| TEXTO DE ORIGEM |

No entanto, constatou o pregador, "nós temos a tendência de colocar paredes de vidro duplo entre nós e os pobres. Vemos os pobres andando, se agitando, gritando por trás da tela da televisão, nas páginas dos jornais e nas revistas missionárias, mas o seu clamor nos chega como de muito longe. Não penetra o nosso coração". As palavras "pobre", “imigrante”, provocam, nos países ricos, “o mesmo efeito que provocava nos antigos romanos o grito de "bárbaros": o desconcerto, o pânico".
"Nós lamentamos e protestamos pelas crianças impedidas de nascer, mas não deveríamos fazer o mesmo pelos milhões de crianças que nascem e são condenado à morte pela fome, pela doença, forçadas a ir para a guerra e a matar umas as outras em nome de interesses que não são alheios a nós, dos países ricos?".
Devemos protestar não só "pelos idosos, pelos doentes, pelos deformados que a eutanásia ajuda a matar", mas também "pelos idosos que morrem de frio ou que são abandonados à própria sorte".
O primeiro passo, portanto, é "superar a indiferença e a insensibilidade, é perceber os pobres”. Três palavras são essenciais: "amá-los, socorrê-los, evangelizá-los". Amá-los no sentido de "respeitar e reconhecer a sua dignidade", a exemplo de santos como São Francisco, São Vicente de Paulo e Santa Teresa de Calcutá, “cujo amor pelos pobres foi o caminho da sua santidade”. Os pobres “não merecem só a nossa simpatia, mas também a nossa admiração”, porque “eles são os verdadeiros campeões da humanidade”. Nós distribuímos tantos troféus e medalhas de ouro para quem simplesmente pulou um centímetro a mais do que o outro, mas não levamos em nenhuma consideração "os saltos mortais, as provas de força, os slalom de que os pobres são capazes tantas vezes" para sobreviver.

| TAREFA |
Resuma em duas frases o texto acima sobre a indiferença diante dos pobres.

| AMOSTRA DO MATERIAL |
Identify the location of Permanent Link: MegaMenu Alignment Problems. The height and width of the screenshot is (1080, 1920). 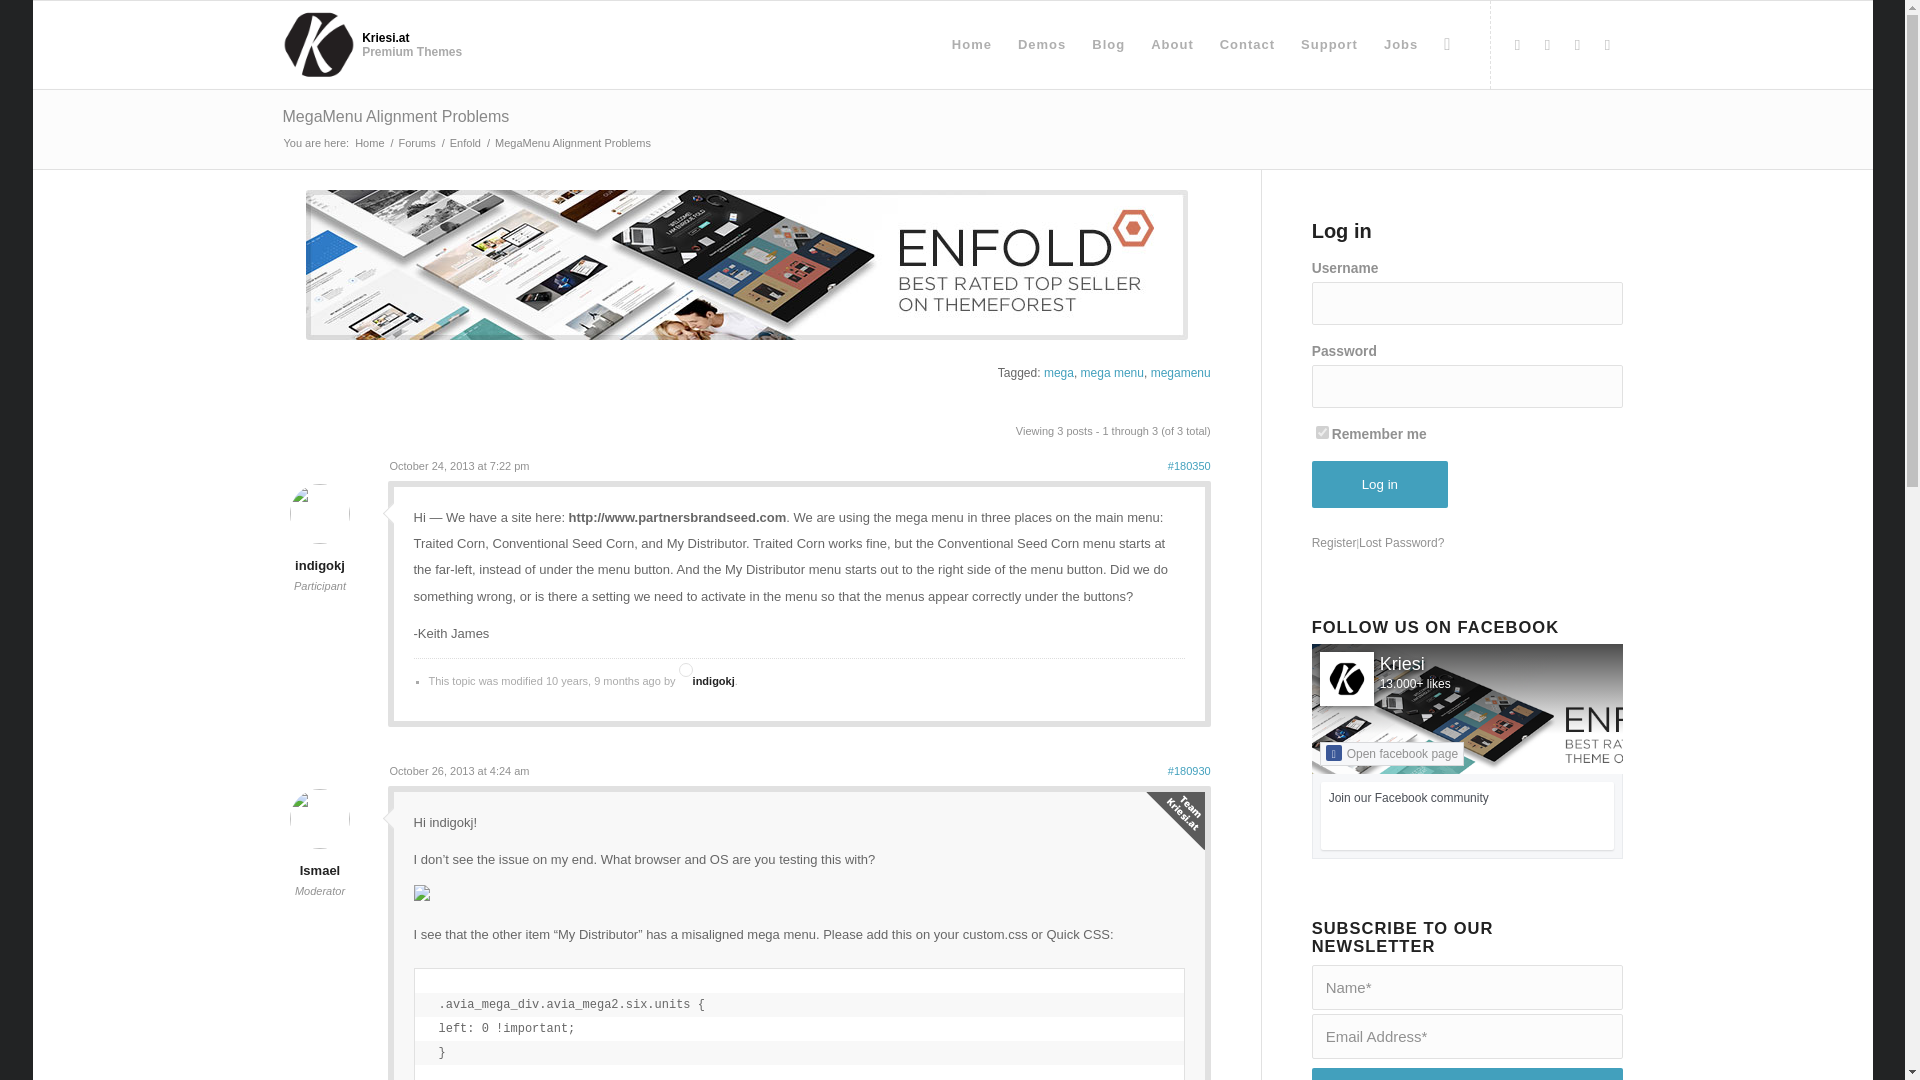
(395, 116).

| RESULTADO DA TAREFA |
O pregador afirma que nos países ricos se colocam paredes de vidro duplo entre nós e os pobres, cujo clamor não nos penetra o coração. Defende que se proteste também pelas crianças condenadas pela fome e pela guerra e pelos idosos abandonados, e que o primeiro passo é superar a indiferença e perceber os pobres, amando-os, socorrendo-os e evangelizando-os.